• What you will do: Duplicate the lines running from the start of the records through the line holding "Action: 110,308", inclusive. Leave the pictures out of your copy.
___ The input
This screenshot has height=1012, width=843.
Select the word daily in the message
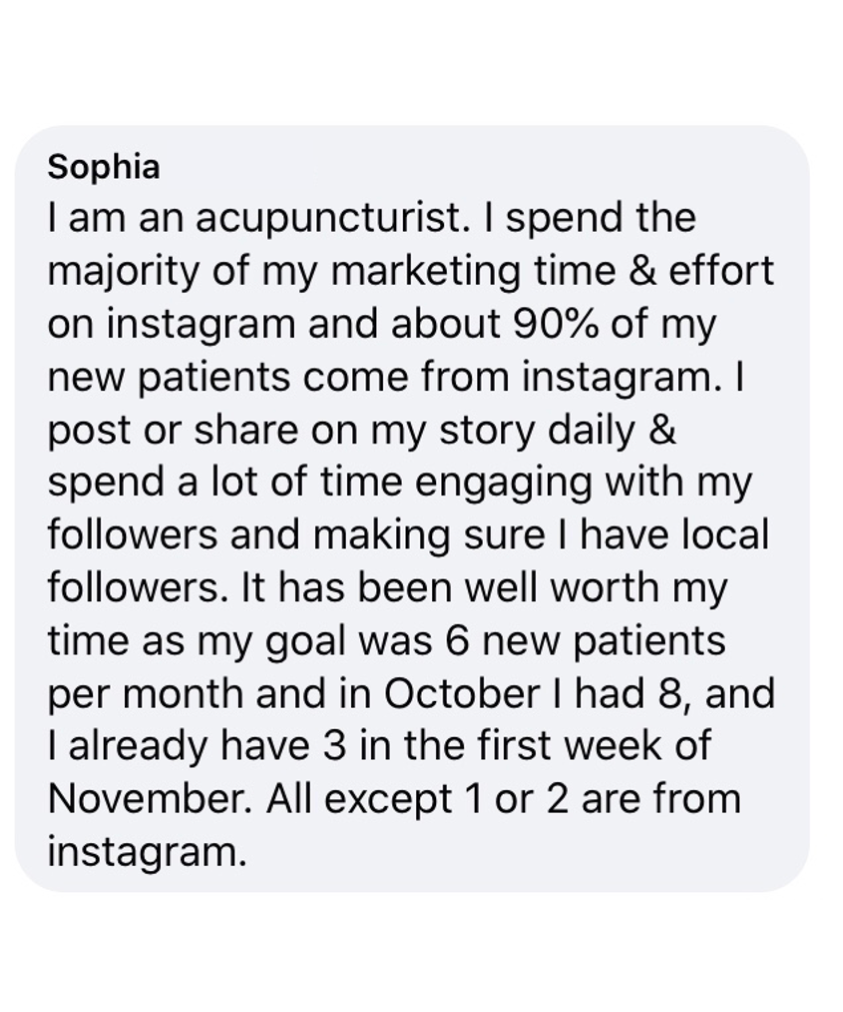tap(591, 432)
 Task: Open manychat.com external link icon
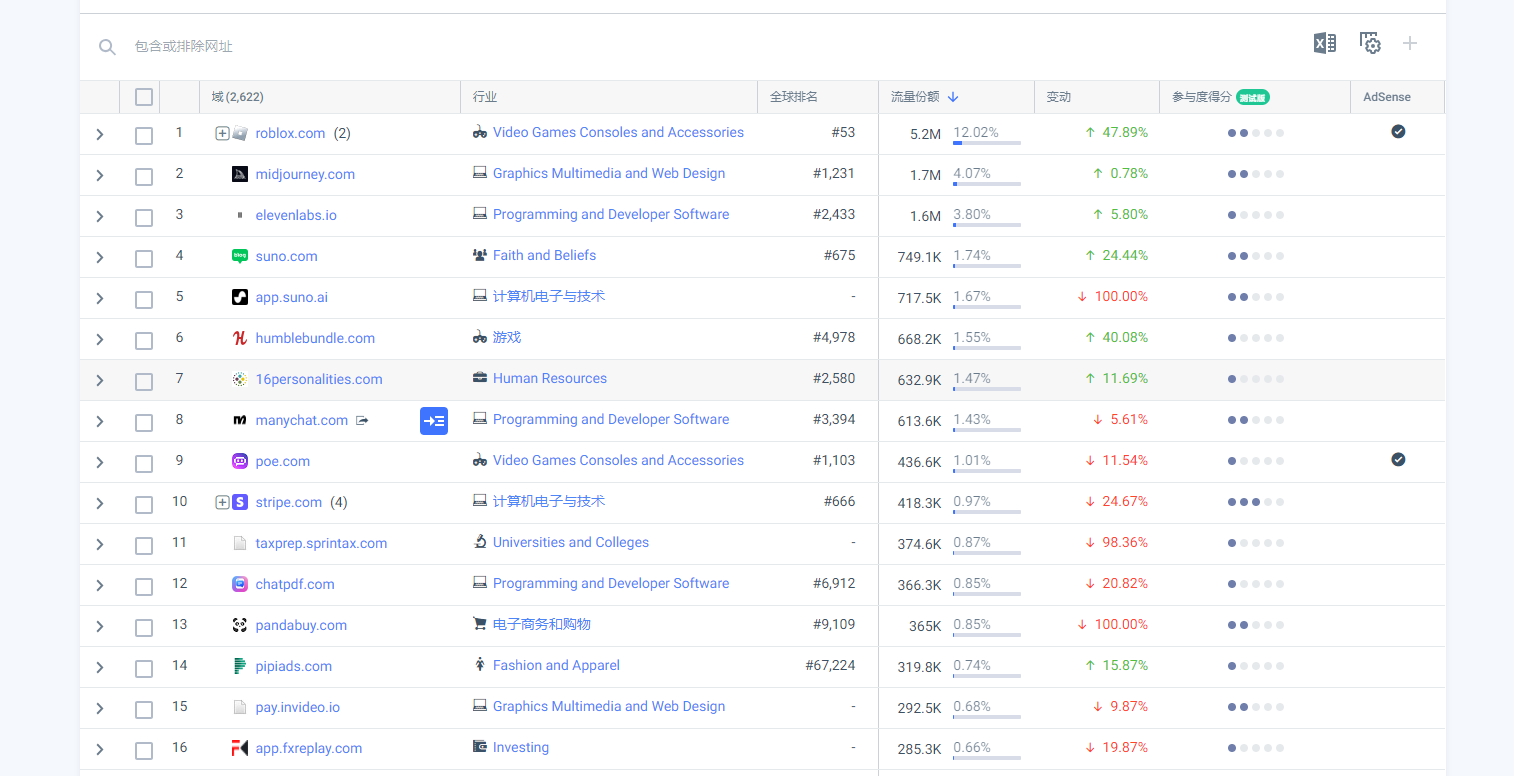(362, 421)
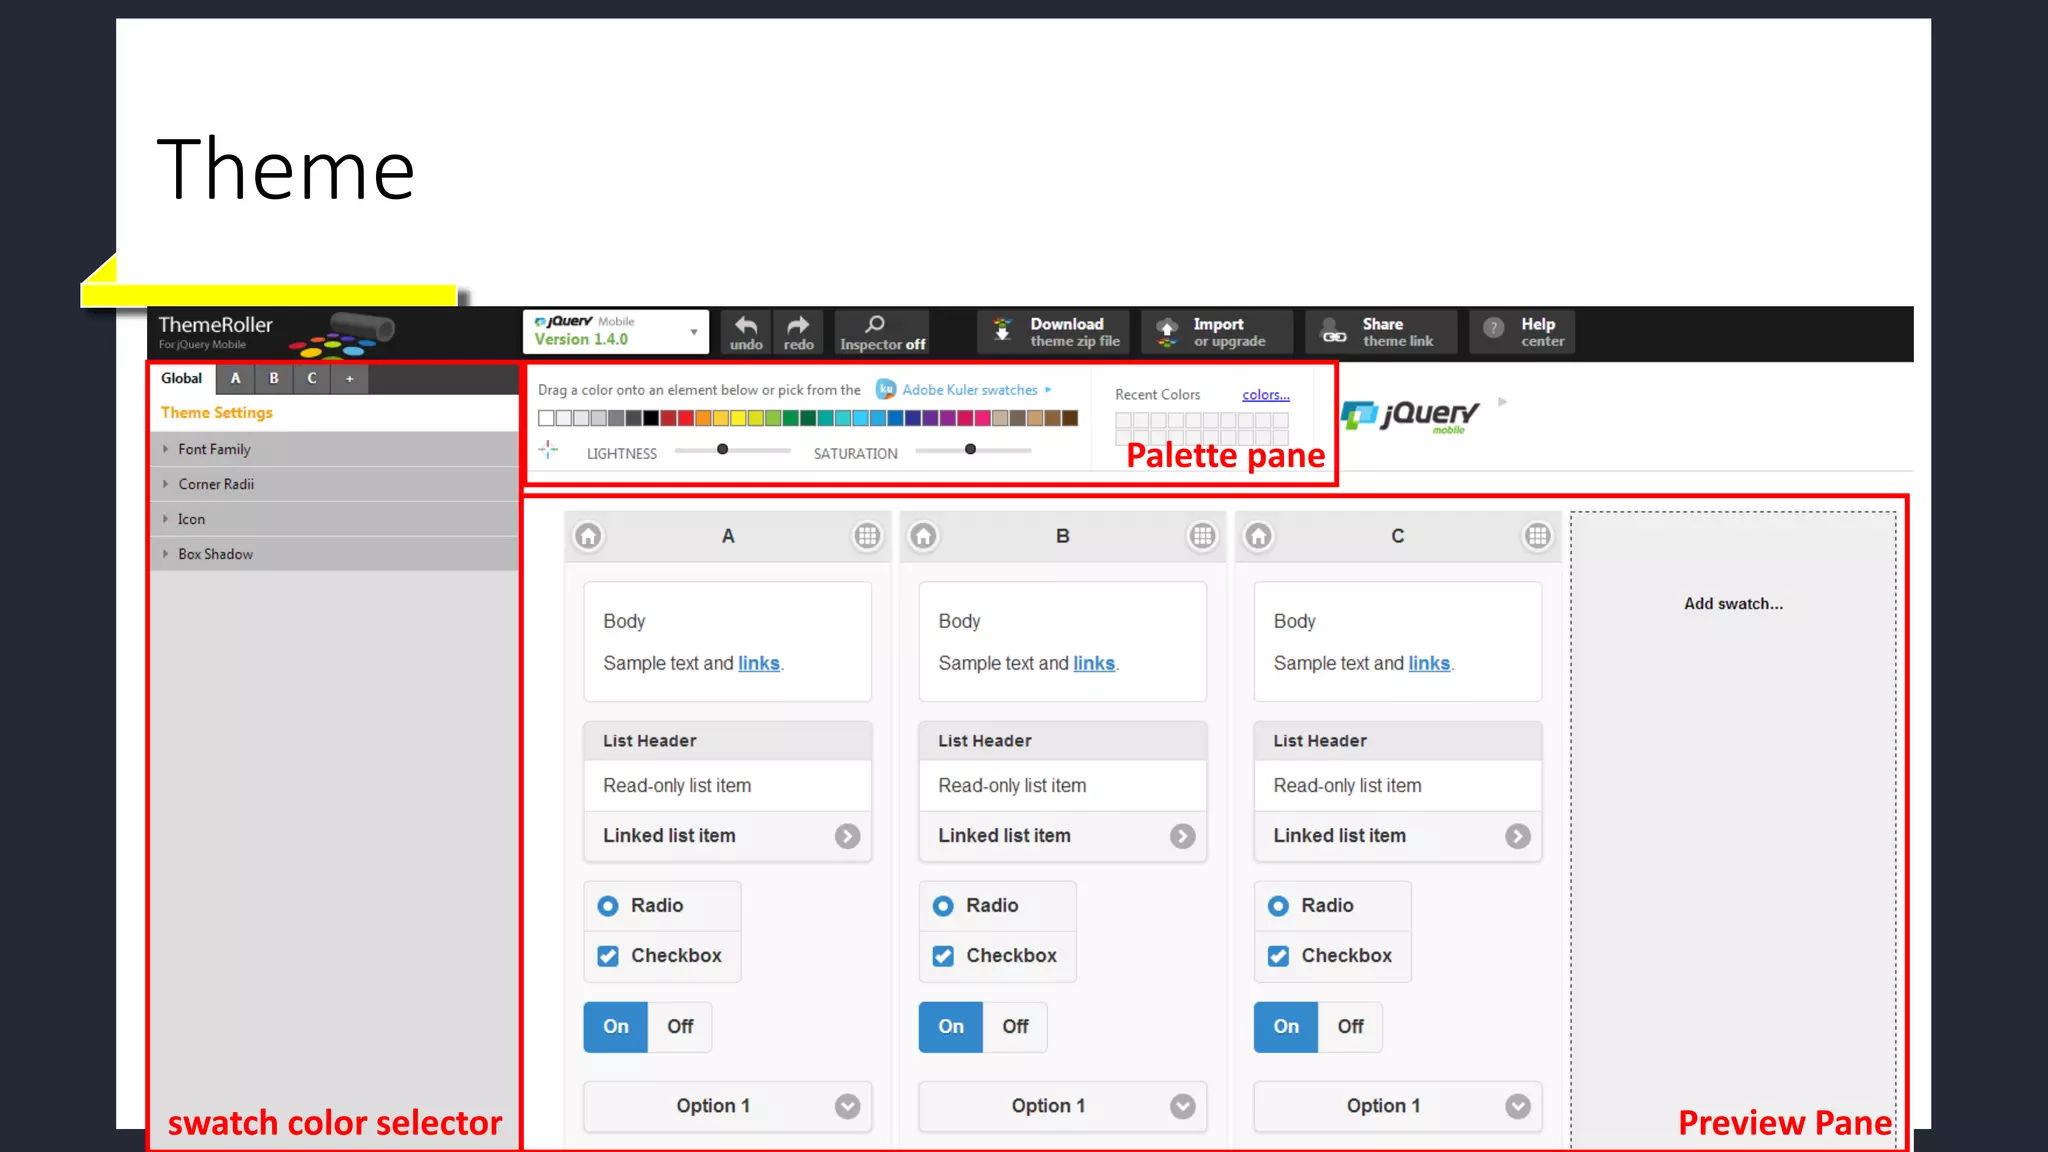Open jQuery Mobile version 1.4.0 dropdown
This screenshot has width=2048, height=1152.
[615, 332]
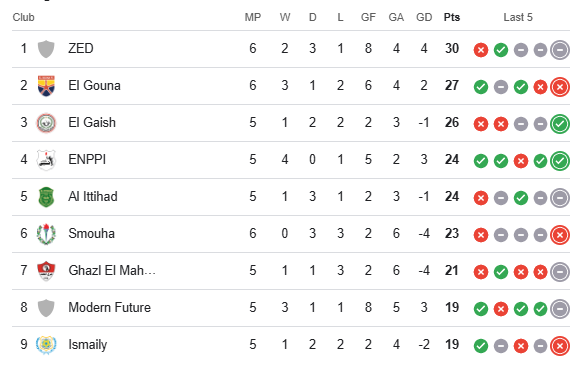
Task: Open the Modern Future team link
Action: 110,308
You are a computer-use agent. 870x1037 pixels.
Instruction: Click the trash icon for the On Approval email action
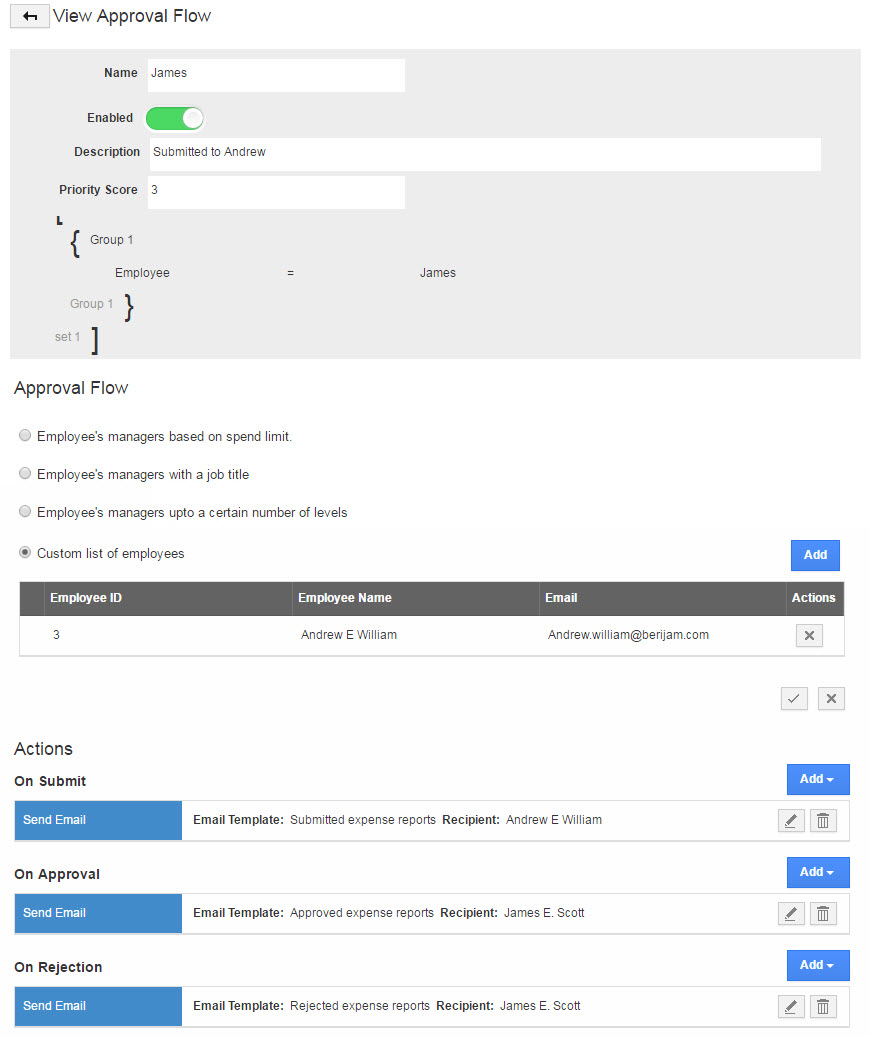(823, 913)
______
• Solution for this task:
This screenshot has height=1012, width=843.
Select the word daily in the message
tap(591, 432)
 Task: Open manychat.com external link icon
(362, 421)
Open jQuery Mobile version 1.4.0 dropdown
This screenshot has width=2048, height=1152.
[615, 332]
Task: Open the Modern Future team link
Action: 110,308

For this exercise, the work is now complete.